— Your objective —
Quote the lines of the listing below word for word, beginning with the line that contains "is (840, 1403)." and continuing through the line that contains "will (x=1453, y=327).".

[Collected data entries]

------------

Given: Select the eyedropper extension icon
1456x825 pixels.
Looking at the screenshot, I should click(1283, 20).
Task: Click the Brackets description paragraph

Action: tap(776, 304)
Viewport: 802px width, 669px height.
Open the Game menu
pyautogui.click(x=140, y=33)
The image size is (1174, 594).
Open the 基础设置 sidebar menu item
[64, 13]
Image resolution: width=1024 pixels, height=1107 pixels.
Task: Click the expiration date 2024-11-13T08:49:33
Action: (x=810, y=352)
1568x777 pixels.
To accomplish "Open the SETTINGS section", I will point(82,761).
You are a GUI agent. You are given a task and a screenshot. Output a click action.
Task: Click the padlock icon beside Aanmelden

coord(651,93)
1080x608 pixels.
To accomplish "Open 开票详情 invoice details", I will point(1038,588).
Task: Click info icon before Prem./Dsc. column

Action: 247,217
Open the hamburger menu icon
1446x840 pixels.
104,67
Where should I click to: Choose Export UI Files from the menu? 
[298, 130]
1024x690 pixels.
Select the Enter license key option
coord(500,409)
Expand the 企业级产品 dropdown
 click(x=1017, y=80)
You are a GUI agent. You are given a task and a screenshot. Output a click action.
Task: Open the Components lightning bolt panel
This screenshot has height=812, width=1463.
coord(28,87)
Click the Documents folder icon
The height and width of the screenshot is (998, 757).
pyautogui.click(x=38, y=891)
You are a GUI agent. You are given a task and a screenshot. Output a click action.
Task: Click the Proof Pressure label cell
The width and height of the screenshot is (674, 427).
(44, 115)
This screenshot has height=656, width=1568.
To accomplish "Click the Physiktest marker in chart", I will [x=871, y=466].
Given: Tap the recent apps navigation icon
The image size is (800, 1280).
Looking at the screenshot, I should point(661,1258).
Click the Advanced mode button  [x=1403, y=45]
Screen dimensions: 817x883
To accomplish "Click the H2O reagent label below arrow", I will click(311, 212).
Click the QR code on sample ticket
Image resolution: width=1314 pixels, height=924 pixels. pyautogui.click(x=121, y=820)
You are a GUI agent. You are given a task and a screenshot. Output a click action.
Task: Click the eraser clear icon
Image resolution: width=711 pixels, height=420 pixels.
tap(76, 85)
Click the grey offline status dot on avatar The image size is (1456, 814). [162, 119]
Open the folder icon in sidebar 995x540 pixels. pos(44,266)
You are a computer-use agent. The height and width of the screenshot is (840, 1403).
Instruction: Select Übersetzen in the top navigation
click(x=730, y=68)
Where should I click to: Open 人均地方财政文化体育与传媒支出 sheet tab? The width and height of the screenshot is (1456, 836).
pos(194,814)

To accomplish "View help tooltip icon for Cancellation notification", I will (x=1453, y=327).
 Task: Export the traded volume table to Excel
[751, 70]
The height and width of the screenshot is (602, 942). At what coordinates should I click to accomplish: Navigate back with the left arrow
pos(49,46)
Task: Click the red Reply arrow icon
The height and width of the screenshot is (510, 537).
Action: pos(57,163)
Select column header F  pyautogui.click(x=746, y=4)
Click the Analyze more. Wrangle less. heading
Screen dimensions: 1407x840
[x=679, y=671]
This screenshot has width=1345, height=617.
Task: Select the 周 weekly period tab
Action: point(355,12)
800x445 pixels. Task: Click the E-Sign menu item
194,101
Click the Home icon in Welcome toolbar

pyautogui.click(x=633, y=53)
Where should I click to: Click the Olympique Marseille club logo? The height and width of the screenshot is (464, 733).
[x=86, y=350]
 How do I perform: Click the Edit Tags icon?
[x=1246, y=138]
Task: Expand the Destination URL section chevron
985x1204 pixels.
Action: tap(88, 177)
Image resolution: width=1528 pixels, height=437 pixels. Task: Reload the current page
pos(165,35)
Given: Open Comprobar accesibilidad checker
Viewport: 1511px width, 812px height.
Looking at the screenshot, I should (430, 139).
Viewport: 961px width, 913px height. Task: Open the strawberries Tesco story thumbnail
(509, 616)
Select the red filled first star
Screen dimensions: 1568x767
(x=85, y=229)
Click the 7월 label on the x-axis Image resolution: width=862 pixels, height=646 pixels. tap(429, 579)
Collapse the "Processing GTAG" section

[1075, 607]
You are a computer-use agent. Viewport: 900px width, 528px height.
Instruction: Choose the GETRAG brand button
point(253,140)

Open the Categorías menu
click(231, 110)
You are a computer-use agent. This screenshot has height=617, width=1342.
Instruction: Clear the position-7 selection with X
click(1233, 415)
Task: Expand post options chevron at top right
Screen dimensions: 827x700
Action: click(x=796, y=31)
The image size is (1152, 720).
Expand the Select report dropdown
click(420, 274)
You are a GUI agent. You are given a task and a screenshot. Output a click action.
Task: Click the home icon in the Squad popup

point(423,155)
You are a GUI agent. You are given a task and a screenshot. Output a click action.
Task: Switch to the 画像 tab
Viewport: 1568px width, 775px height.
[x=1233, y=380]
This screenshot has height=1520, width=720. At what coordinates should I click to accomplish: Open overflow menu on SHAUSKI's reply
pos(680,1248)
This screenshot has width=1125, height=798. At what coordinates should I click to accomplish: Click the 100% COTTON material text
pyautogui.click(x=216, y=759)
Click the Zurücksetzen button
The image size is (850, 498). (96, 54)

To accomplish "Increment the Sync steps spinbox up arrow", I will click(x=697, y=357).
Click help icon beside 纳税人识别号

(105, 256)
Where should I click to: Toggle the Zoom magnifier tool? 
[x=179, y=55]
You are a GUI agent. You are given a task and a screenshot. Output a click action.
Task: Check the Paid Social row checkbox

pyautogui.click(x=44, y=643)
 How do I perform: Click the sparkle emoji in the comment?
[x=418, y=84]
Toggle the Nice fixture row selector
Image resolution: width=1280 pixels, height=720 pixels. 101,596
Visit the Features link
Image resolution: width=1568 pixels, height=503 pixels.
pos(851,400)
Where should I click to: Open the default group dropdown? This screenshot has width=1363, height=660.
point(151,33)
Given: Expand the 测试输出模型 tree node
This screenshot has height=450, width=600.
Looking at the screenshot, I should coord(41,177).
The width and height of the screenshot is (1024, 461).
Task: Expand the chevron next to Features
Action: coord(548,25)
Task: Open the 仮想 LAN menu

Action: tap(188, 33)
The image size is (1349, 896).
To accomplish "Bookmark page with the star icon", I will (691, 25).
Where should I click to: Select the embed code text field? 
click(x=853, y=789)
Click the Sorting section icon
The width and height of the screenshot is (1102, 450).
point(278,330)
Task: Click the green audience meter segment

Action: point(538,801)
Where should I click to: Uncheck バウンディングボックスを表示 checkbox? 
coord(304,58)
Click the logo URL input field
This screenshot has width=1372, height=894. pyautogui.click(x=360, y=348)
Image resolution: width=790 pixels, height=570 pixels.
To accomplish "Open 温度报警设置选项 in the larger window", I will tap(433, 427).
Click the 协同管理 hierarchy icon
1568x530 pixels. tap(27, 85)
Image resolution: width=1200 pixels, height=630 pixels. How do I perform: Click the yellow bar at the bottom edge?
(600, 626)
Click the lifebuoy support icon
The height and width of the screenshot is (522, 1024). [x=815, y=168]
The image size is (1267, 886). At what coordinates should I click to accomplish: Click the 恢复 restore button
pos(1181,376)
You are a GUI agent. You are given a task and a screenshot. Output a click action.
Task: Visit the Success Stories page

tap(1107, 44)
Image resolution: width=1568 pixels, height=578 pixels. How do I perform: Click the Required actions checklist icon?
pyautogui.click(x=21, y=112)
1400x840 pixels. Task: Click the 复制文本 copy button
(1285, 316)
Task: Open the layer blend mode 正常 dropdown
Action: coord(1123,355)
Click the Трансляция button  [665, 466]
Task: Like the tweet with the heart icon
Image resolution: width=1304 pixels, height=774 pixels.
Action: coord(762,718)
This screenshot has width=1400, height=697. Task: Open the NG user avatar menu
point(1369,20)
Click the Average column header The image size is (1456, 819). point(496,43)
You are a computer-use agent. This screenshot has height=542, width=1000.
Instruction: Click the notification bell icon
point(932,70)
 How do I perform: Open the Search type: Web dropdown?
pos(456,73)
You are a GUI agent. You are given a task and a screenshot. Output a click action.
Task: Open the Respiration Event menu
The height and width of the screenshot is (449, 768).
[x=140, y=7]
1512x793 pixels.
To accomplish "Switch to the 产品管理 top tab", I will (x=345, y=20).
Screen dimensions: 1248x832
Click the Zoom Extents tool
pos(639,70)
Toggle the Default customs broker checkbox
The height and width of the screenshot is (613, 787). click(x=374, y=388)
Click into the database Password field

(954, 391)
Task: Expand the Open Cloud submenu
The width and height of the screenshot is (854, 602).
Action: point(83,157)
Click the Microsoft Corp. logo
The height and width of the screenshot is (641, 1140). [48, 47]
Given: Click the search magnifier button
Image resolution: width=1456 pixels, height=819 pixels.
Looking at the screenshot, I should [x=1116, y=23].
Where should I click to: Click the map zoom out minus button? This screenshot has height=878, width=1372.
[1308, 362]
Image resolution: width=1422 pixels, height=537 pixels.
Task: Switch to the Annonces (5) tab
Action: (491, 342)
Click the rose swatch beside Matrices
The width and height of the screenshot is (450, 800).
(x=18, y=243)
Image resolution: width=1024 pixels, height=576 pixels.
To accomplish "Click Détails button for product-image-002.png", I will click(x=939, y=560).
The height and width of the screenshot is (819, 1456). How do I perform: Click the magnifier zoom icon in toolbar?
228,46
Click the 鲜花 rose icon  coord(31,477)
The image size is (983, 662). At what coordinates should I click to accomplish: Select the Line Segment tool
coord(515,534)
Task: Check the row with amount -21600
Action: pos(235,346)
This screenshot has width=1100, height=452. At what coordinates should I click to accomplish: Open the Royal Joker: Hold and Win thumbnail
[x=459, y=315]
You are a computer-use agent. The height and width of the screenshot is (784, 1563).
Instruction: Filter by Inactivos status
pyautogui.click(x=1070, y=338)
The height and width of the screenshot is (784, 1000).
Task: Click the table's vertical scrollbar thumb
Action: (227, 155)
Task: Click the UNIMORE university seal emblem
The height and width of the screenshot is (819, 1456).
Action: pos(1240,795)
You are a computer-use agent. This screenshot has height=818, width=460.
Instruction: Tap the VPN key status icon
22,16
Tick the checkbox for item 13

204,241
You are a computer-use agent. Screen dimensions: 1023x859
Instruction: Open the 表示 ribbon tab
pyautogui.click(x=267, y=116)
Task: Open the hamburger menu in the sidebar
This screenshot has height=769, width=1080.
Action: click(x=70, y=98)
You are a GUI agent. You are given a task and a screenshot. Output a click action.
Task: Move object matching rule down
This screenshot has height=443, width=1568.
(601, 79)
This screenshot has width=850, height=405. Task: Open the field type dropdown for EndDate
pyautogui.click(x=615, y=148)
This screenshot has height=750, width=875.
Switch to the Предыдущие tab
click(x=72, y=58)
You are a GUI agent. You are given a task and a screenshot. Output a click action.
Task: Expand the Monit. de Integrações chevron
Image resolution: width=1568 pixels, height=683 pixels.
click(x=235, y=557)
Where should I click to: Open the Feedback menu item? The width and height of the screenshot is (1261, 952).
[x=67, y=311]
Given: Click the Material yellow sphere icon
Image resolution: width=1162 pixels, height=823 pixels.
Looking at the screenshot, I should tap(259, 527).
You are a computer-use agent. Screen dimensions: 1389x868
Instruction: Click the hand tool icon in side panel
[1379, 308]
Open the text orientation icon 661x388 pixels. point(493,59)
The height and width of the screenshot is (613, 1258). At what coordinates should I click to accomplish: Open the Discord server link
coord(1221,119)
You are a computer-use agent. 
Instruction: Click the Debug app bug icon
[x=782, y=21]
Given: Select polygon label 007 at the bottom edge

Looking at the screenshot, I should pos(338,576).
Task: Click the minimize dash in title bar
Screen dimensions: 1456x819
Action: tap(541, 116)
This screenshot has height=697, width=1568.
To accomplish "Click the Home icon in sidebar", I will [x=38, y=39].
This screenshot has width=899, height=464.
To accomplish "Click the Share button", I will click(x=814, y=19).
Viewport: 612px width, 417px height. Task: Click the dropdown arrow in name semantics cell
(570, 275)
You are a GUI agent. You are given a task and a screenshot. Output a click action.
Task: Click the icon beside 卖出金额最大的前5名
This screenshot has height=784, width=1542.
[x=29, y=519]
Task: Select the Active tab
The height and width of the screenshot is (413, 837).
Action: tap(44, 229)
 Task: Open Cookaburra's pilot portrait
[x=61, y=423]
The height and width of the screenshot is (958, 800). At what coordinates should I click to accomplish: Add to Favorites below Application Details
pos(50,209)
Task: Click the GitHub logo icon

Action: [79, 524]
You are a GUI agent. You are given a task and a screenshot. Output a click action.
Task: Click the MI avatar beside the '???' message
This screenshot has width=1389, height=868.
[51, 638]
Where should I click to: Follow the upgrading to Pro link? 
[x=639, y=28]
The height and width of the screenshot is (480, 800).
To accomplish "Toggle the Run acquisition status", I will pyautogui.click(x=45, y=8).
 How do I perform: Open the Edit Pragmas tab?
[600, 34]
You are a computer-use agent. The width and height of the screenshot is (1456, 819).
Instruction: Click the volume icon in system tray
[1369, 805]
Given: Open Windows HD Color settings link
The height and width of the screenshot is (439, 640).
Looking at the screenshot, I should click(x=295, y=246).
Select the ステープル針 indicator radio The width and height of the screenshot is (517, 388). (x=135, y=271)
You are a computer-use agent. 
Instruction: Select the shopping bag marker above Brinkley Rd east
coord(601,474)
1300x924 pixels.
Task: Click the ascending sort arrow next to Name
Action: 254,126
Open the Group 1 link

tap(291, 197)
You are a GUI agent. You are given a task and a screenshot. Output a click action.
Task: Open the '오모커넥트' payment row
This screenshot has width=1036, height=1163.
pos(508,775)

------------

— Exercise response —
You are a computer-use agent. The height and width of the screenshot is (840, 1403).
Instruction: Select Übersetzen in the top navigation
click(x=730, y=68)
Where should I click to: Open 人均地方财政文化体育与传媒支出 sheet tab? The width and height of the screenshot is (1456, 836).
pos(194,814)

To accomplish "View help tooltip icon for Cancellation notification", I will (x=1453, y=327).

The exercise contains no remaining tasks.